He spent the morning buying a few last presents, sticking close to the hotel in the hope that his little Russian might give some sign of life, and then returned to the checkpost after lunch. “I crossed yesterday,” he told the East German policeman he handed his passport to, “and I liked it so much I've come back. Is that all right?” “Of course,” said the policeman without looking up. “Come back all you like. There's no problem as long as you cross back before midnight.” He received his visa, ascended to the street, and strolled down Unter den Linden to the old opera house, from which he surveyed the War Memorial across the street. Then, joining a group of tourists, he filed past the glass-enclosed flame and the honor guard. Who knows, he thought, perhaps it really worked. Back on the boulevard he asked some East Germans for the Soviet embassy, but no one seemed to know where it was, and so he proceeded to the Alexanderplatz and walked about among the shops, watching some carefree teenagers who looked like youngsters anywhere. We project our fears and fantasies on the world, he thought, but the world just shrugs them off. He glanced at his map, in the margin of which his mother-in-law's old address was still written, trying to orient himself.

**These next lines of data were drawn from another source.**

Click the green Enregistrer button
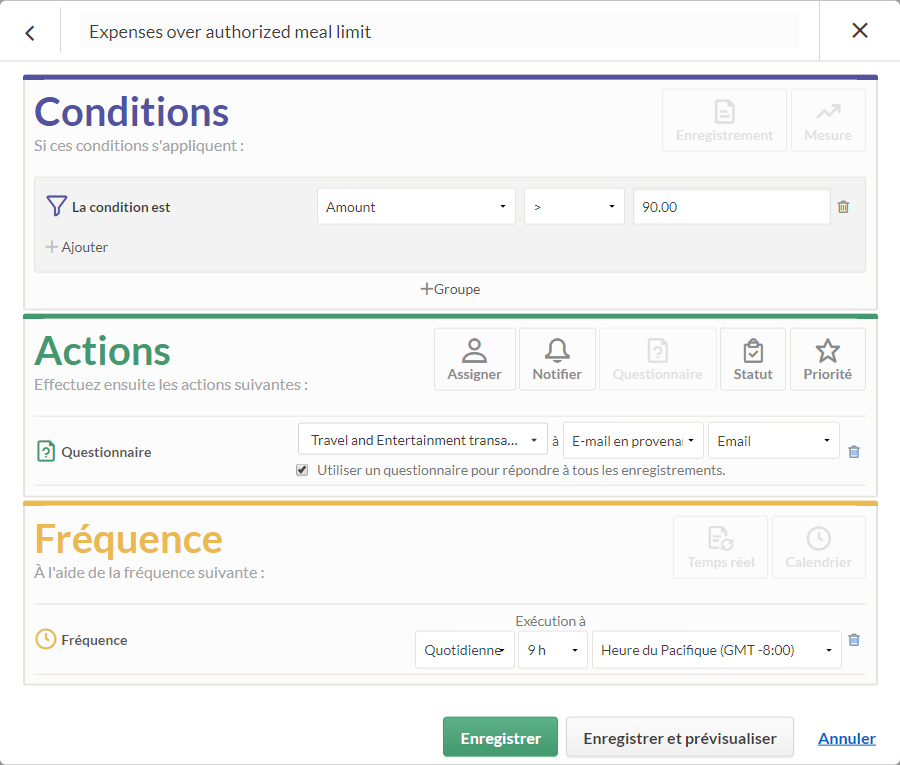(x=500, y=737)
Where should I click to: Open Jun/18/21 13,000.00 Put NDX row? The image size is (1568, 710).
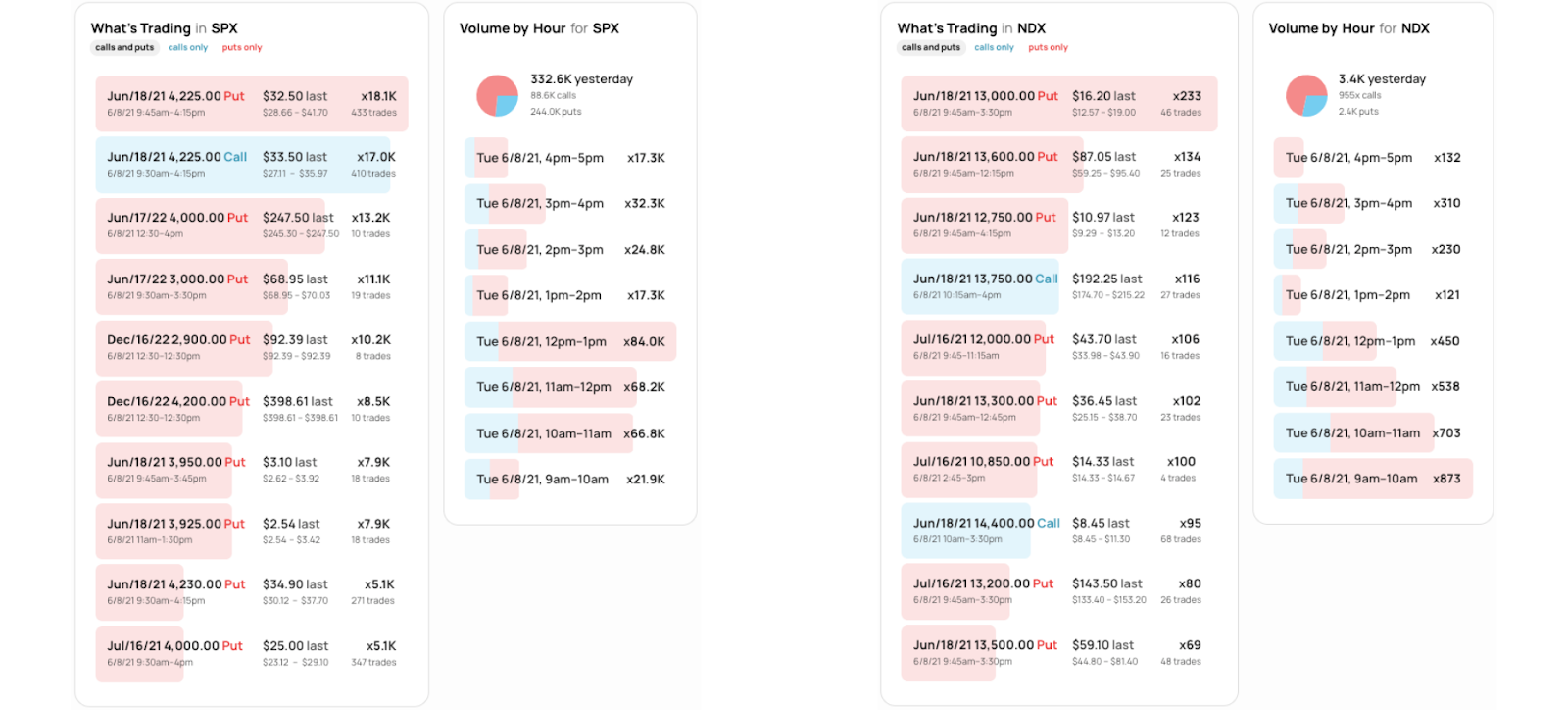pos(1058,103)
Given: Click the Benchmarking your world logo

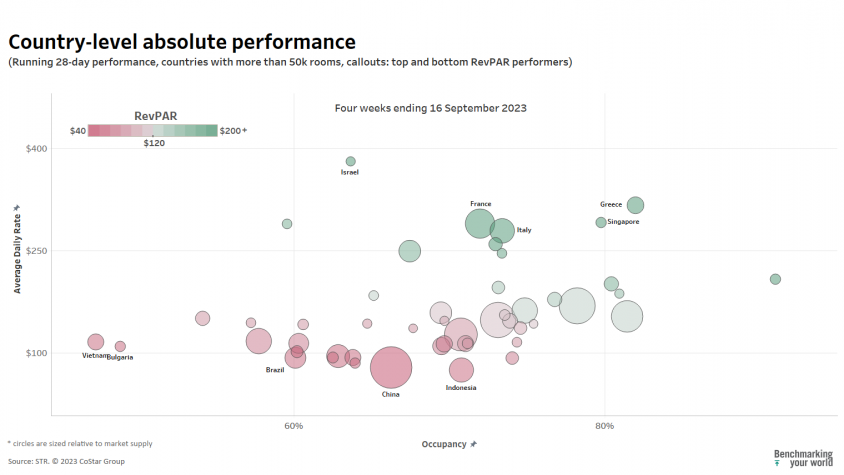Looking at the screenshot, I should (x=803, y=458).
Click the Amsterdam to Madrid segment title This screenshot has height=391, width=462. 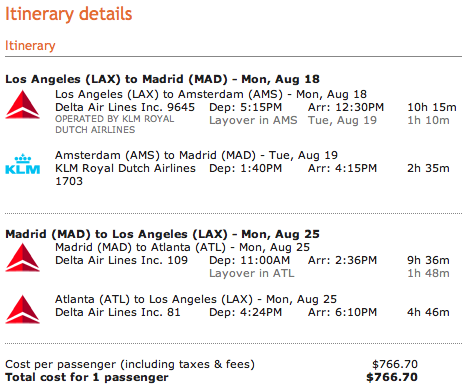coord(196,155)
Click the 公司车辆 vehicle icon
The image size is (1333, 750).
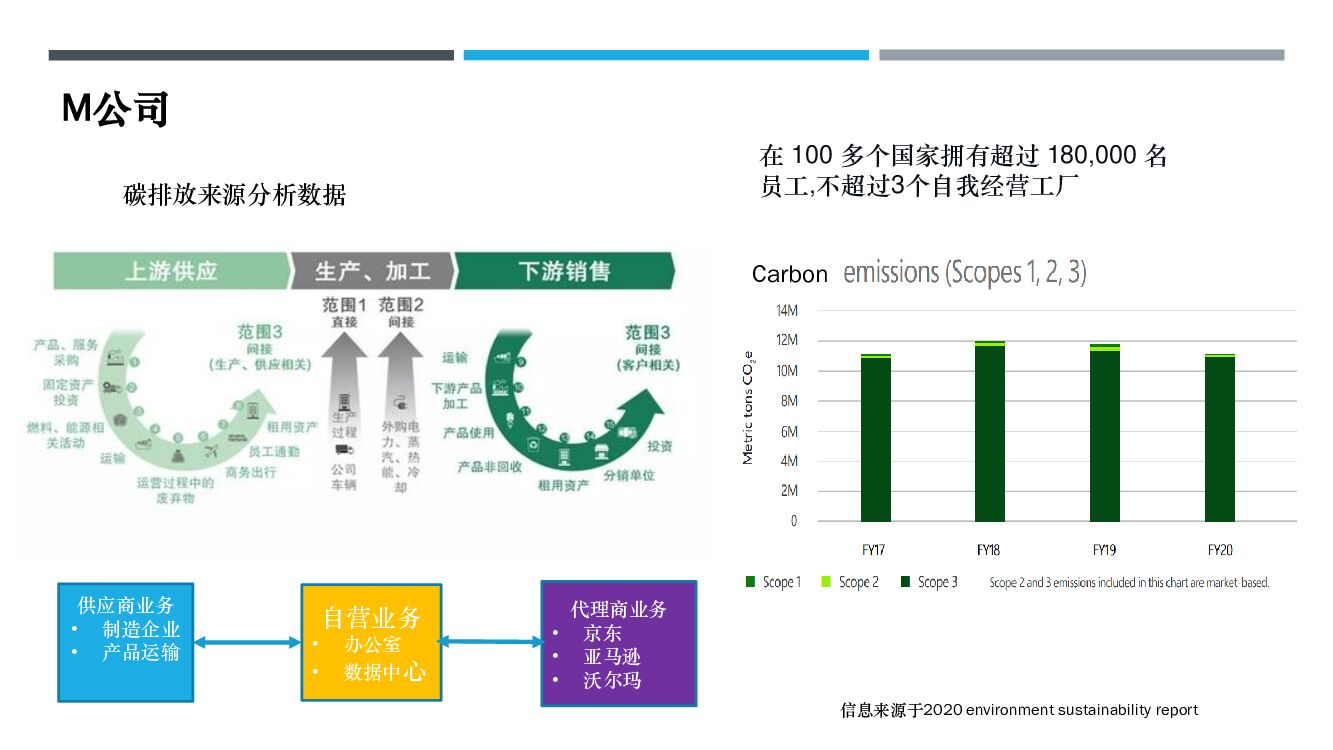[343, 451]
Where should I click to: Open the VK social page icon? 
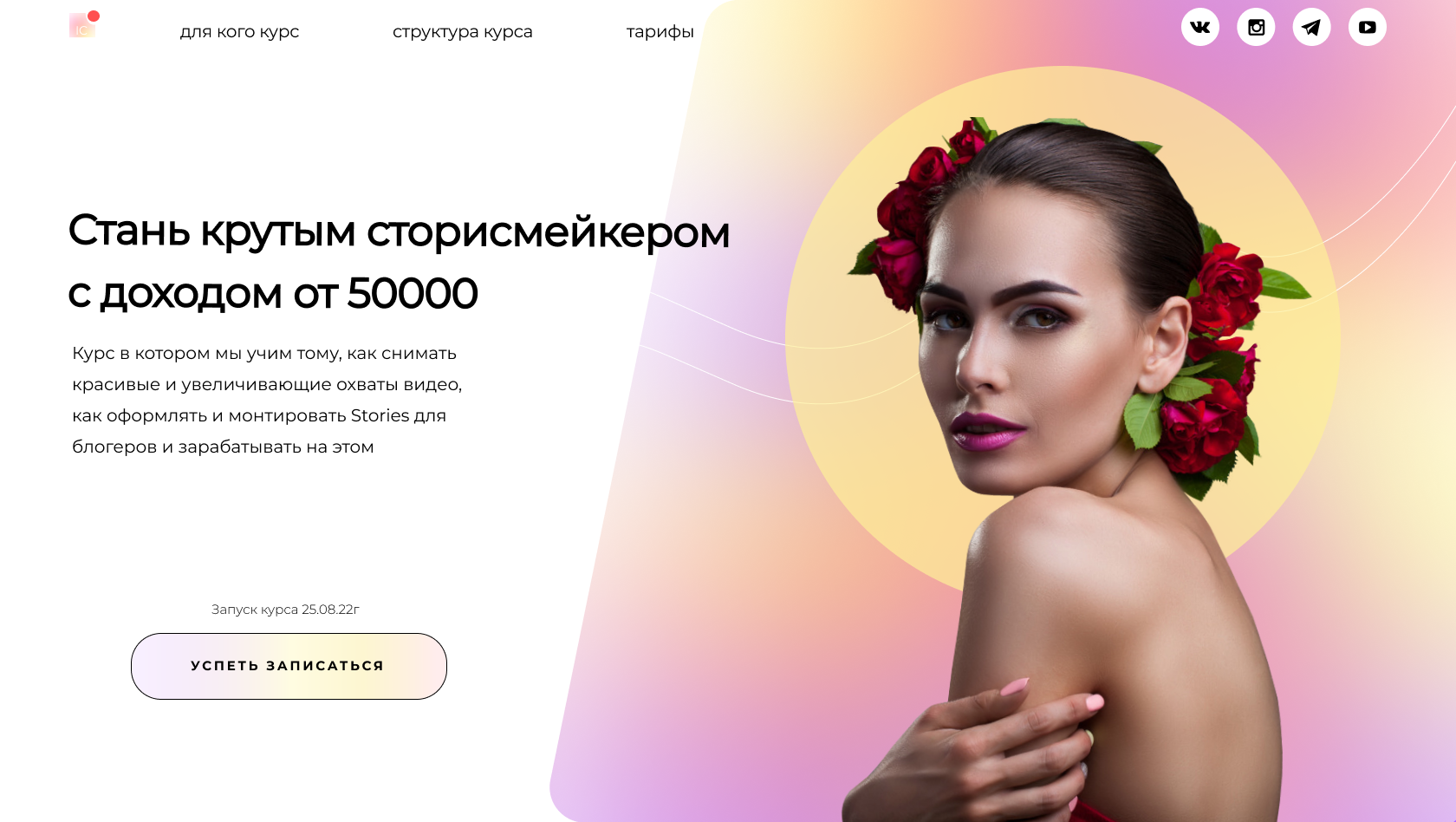click(1200, 27)
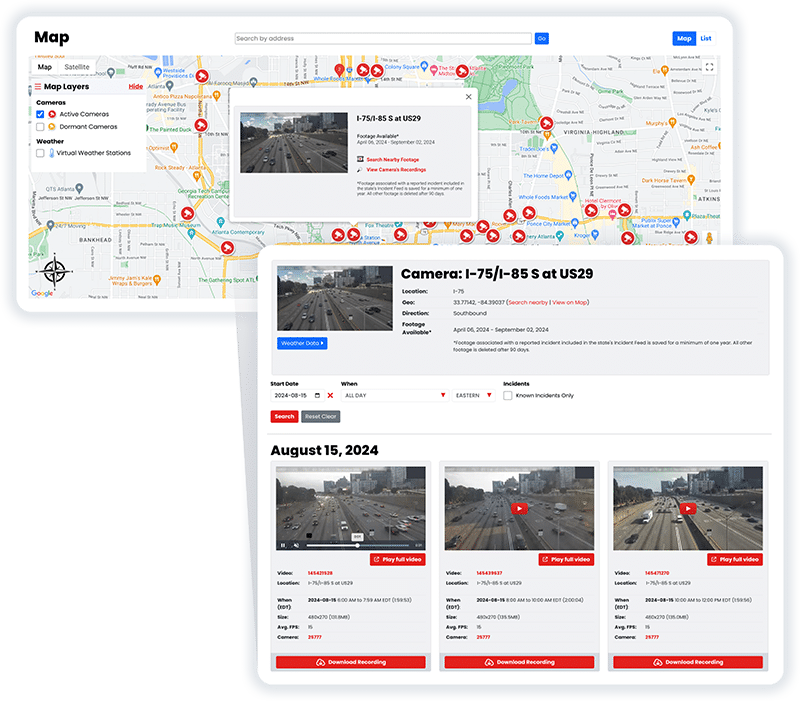Click the red X icon clearing the date
This screenshot has height=701, width=800.
pyautogui.click(x=331, y=394)
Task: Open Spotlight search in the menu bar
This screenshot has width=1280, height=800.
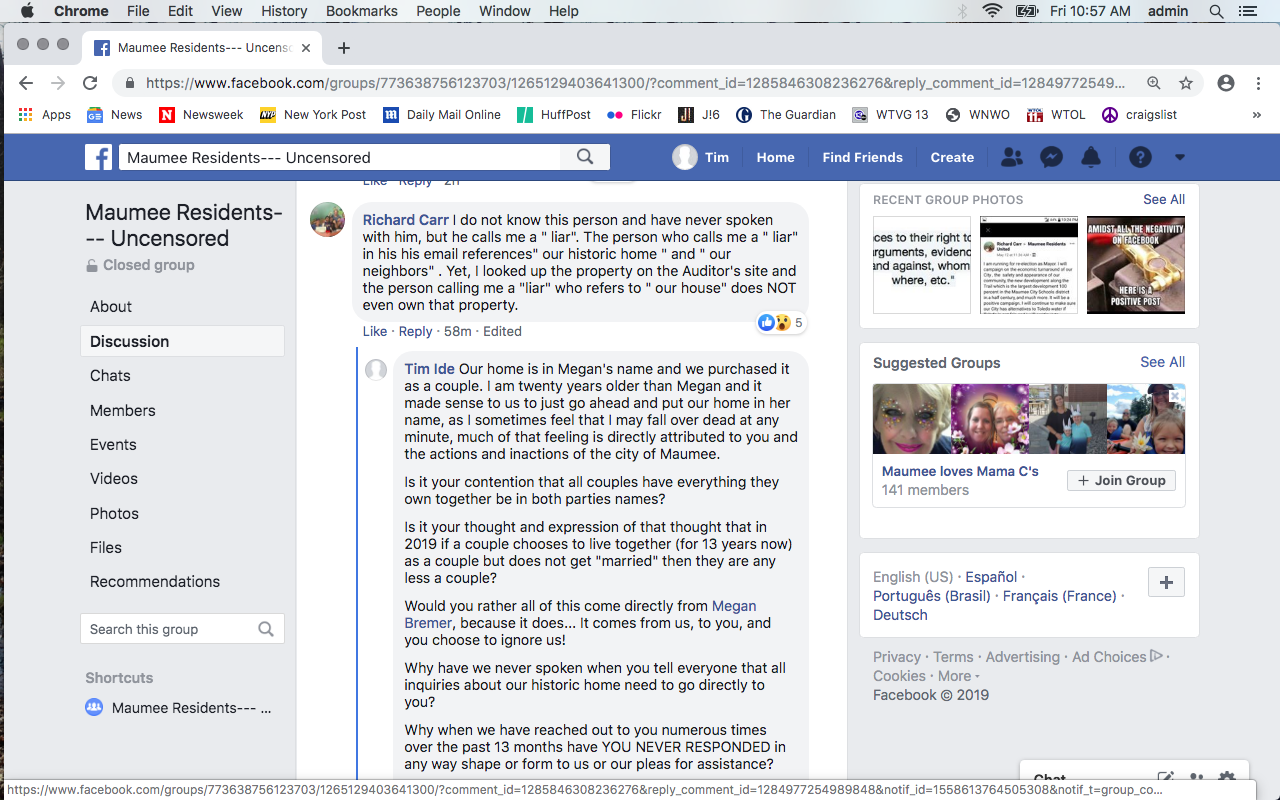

Perhaps he should ask directions, he thought, debating whether to strike out for some low buildings to the east on which the autumn sun shone mildly. In the end he turned to an elderly woman, showing her the writing on the map. “Taxi?” he asked. She stopped to think. “No taxi,” she replied, pointing toward an entrance to the underground. “Metro?” inquired Molkho. “Metro,” she agreed, happy to find a word in common. He looked at her closely. She had a trustworthy, proletarian face with gray hair pulled straight back and glasses that she removed to study the map. “Magdalenastrasse,” she said, pointing to the underground again and ticking off seven stations on her fingers. He nodded gratefully, trying to memorize the name, but seeing it was hard for him, she took a pen and wrote it on the map. Then, as if assisting a foreigner were a privilege that she was determined to make the most of, she turned and climbed down the stairs to the underground, motioning to him to follow.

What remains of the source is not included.